인수합병의 리스크를 평가하고 제한하는 인공지능

by NVIDIA Korea

대부분의 업계에서 리스크 평가가 숙제이지만, M&A(인수합병) 이후라면 더욱 관심이 커지기 마련인데요. 이제는 인공지능(AI)이 리스크 분석 툴 역할을 하게 될 전망입니다.

지난 3월에 개최된 엔비디아 GPU 테크놀로지 컨퍼런스(GPU Technology Conference, 이하 GTC) 참석자들은 매사추세츠에 소재한 데이터 관리 컨설팅 기업인 Congruity360로부터 어떻게 리스크 평가 과정에 속도와 정확성을 더할 수 있는지에 대해 높은 수준의 교육을 받았습니다.

 

M&A 리스크 완화

어떤 두 사람이 만나 한 집에 살기로 했다면, 모든 살림을 살펴보고 어떻게 처리할지 빠른 판단을 할 수 있습니다. 하지만, 한 회사가 다른 회사를 만나는 M&A의 경우 데이터들의 분류가 까다롭기 때문에 진행에 걸림돌이 됩니다.
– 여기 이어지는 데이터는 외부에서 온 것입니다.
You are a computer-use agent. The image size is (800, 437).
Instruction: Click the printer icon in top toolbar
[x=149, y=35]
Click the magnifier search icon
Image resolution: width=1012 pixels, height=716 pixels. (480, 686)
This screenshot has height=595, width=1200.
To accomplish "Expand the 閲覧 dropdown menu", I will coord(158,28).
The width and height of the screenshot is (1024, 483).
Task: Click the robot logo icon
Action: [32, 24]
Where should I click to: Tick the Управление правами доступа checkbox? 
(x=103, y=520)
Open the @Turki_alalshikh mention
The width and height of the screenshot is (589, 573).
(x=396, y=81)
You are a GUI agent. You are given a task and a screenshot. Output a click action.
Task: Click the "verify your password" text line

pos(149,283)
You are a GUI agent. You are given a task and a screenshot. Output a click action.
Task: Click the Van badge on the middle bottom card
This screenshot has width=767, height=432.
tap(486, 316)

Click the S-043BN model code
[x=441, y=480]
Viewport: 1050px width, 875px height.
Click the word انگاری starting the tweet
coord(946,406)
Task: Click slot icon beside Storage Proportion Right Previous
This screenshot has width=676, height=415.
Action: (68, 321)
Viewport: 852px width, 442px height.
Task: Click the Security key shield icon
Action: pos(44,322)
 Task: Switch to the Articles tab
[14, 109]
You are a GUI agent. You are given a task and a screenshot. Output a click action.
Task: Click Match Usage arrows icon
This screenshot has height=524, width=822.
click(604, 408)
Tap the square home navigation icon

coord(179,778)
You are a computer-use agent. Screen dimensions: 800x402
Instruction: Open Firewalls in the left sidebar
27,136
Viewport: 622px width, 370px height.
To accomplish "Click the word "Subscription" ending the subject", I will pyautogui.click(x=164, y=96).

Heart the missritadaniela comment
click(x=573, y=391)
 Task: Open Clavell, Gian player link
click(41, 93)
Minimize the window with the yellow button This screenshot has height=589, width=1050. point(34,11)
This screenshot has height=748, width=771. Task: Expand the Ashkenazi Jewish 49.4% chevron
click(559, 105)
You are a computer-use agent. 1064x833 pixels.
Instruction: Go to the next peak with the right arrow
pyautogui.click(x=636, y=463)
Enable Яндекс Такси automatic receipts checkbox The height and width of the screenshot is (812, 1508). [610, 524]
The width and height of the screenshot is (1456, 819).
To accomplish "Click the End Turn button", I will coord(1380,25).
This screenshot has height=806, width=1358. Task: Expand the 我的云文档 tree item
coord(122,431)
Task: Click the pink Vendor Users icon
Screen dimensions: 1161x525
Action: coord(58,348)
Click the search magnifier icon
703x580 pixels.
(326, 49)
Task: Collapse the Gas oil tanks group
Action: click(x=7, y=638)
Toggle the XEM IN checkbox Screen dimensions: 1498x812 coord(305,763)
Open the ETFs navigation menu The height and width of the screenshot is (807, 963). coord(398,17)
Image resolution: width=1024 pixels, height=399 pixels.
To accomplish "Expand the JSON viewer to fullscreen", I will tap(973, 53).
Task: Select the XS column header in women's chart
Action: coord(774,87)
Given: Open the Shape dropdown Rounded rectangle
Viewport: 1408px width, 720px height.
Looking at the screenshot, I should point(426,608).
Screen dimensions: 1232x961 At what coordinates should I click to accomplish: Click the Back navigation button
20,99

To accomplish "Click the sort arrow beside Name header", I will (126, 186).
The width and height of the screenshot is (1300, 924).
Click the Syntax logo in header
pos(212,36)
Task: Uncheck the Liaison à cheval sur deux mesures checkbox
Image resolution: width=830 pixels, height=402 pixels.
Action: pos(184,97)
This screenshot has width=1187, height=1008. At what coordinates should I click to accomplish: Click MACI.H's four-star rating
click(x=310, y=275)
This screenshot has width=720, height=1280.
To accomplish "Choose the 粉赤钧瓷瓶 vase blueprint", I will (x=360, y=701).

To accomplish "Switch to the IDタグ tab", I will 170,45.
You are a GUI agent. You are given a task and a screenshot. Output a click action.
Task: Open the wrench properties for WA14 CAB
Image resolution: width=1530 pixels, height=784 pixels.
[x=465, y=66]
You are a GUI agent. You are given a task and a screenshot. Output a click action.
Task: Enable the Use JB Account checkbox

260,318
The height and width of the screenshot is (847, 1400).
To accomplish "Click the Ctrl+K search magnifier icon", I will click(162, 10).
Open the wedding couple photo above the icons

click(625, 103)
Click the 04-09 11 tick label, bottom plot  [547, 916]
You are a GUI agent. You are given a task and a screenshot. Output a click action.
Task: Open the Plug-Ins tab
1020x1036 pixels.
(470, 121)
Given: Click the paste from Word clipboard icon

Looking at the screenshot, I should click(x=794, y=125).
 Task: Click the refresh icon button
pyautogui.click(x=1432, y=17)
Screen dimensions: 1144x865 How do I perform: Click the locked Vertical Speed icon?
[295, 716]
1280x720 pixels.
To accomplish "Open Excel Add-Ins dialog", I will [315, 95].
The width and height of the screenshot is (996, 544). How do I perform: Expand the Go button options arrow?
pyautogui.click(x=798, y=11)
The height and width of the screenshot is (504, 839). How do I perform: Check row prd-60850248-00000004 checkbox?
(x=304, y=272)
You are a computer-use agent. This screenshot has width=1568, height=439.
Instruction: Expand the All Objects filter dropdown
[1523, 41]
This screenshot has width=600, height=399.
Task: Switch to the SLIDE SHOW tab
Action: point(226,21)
AI가 텍스트 기반 문서를 분석하기에 적합하지는 않지만, Congruity360는 GPU 구동 머신 러닝으로 텍스트 파싱(parsing) 기법을 개발했습니다.

Congruity360의 엔지니어링 영업 부사장인 크리스 라이언(Chris Ryan)은 “GPU는 텍스트로 구동되지 않기 때문에 우리는 텍스트 문서를 수학적으로 표현해야 합니다”라고 말했습니다.

Congruity360는 텍스트를 수치화여 서로 동일하게 보이는지, 동일한 키워드를 포함하는지 여부에 따라 비구조화된 문서를 분류해냈습니다. 기본적으로 Congruity360는 크리스 라이언 부사장이 “다크 데이터(dark data)”라고 지칭한 아무런 사전 지식이 없는 데이터를 가지고 고차원의 헤더(header)를 부여하여 송장, 세금, 지재권, 심지어 코드에 이르기까지 여러 주제와 관련된 각각의 버킷(bucket)으로 데이터를 구분합니다.

그 결과 데이터를 주제별 클러스터로 묶은 시각적 표현을 얻을 수 있는데요. 이들 클러스터는 독자적이거나 서로 겹치기도 합니다. 기업들은 이 방법을 사용해서 규제 관련 사안 등 리스크가 높은 문서 클러스터를 포착할 수 있습니다.

 

데이터에서 유용한 정보 도출

Congruity360의 접근법은 모든 기업 데이터 중 대략 80% 정도는 구조화되어 있지 않다는 가정에서 출발하는데요. 머신러닝이 로우 텍스트(raw text)를 정보화하는데 GPU가 어떻게 도울 수 있는가라는 질문에 답하고자 합니다.

무엇보다도 GPU는 속도를 증가 시켜줍니다.

Congruity360 애널리틱스 부사장 조나단 베일리(Jonathan Bailey)는 “데이터 과학자라면 정보를 구할 때 모델을 구동하는데 몇 주나 기다리고 싶지는 않을 겁니다”라고 설명합니다.

프로세스 가속화를 통해 리스크를 더 신속하게 포착하고, 이를 완화시킬 수 있습니다. M&A 활동은 법무팀과 협력을 통해 이루어지는데요. 법무팀의 가장 큰 관심사는 데이터의 방어 가능성을 확보하는 것입니다. Congruity360는 GPU를 사용해 문서 비교를 수행하고 방어 가능성을 산출합니다. 이 프로세스는 CPU를 사용하면 4주가 걸리지만, GPU로는 단 20초밖에 걸리지 않습니다.

조나단 베일리 부사장은 “Congruity360은 데이터를 학습할 수 있는 툴을 사용자에게 주고자 합니다. 리스크가 존재하는 데이터가 포함되어 있는지 파악하는 것이 목표입니다”라고 덧붙였습니다.